The Banking Supervision Department has established enablers for these objectives, on which it will focus in the coming years. These include:
· Promoting efficiency in the banking system;
· Encouraging the banking system to implement innovation and to adopt new technologies, while adjusting regulation to this objective;
· Balancing regulation while strengthening risk-based supervision.
The Banking Supervision Department’s assessment is that the implementation of structural changes coupled with the promotion of technology and innovation and encouraging significant increases in efficiency will act to increase competition in the banking system and will boost the value to customers—leading to improved service and convenience and to lower prices.
In recent months, the Banking Supervision Department has begun advancing a variety of supervisory initiatives, and has published new policy documents and guidelines. These initiatives, alongside those formulated by the Committee to Increase Competition in Financial Services, will, in coming years, create an infrastructure for competitive and efficient banking that has more value to customers. The main initiatives promoted by the Department—which are described in this report—include:
· A new policy on banking through means of communication: This policy removes the barriers to banking through means of communication, creates an infrastructure for the establishment of a digital bank with no branches, and transfers “ownership” of financial information to the customers.
· Guidance to the banks on increasing efficiency: This guidance requires the banks to formulate significant streamlining programs in order to reduce the efficiency gap between them and banks around the world, and with the objective of adapting the system to the technological revolution taking place in the financial arena.
· Formulating an outline for support of the establishment of new banks in Israel, including by (a) removing barriers in the area of computerized infrastructure: it will be possible to establish a joint computer center, and new banks, as well as existing small and medium-sized banks, will be able to purchase computerization and operations services from it; (b) streamlining and accelerating the process of licensing new banks, and (c) updating capital requirements. The Israeli economy is small, and in the banking industry there are size advantages. However, this outline, together with the leniencies presented in terms of banking through means of communication, could lead to the establishment of one or two digital banks in the coming years, and create a competitive threat (contestability). These, in turn, will contribute to the creation of more competitive equilibrium in retail areas.
· Creating a supervisory “level” that makes it easier for entities that do not take deposits, chiefly merchant acquirers, by reducing capital requirements from them and bringing them in line with international standards, with the aim of advancing competition in the clearing market.
· All of the aforementioned is in parallel with the support for the promotion of a credit register—a project that the Bank of Israel is leading together with the Ministry of Finance—which will serve as the infrastructure for increasing competition.
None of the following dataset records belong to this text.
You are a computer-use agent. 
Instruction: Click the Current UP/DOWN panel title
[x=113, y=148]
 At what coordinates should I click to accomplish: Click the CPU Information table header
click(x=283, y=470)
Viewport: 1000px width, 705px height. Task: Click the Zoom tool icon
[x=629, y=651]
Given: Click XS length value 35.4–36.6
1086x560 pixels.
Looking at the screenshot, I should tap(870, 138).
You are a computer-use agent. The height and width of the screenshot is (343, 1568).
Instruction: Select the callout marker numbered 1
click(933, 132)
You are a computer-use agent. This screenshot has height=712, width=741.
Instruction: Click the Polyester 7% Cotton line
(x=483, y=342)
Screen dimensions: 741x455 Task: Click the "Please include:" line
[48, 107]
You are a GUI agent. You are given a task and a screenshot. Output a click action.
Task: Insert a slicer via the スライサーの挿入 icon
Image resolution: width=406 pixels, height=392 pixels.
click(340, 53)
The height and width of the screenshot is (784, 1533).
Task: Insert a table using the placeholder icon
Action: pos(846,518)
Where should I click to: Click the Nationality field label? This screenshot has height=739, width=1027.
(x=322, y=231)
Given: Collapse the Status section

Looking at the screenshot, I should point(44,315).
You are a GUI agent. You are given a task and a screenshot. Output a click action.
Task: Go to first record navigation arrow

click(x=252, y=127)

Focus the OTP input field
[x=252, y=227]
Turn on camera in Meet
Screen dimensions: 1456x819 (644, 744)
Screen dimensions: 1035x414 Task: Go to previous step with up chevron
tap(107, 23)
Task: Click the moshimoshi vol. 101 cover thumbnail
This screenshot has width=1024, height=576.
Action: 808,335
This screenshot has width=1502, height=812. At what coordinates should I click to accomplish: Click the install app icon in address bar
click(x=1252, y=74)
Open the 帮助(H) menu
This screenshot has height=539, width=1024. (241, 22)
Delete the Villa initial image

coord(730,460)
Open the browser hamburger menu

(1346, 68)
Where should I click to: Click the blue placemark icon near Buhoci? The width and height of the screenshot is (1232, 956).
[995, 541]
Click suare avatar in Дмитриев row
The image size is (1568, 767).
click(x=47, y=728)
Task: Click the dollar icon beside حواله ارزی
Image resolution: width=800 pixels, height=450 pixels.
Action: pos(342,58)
In conclusion, the changes in banking expected in the coming years, chiefly the technological revolution, will markedly impact bank customers, employees, and shareholders (primarily the general public). The changes create many opportunities, as well as new risks that must be recognized and managed. The Banking Supervision Department will accompany these processes while making sure that the adjustment of the system to the changes will respect the broad range of customers and employees, with an emphasis on increasing competition and maintaining stability.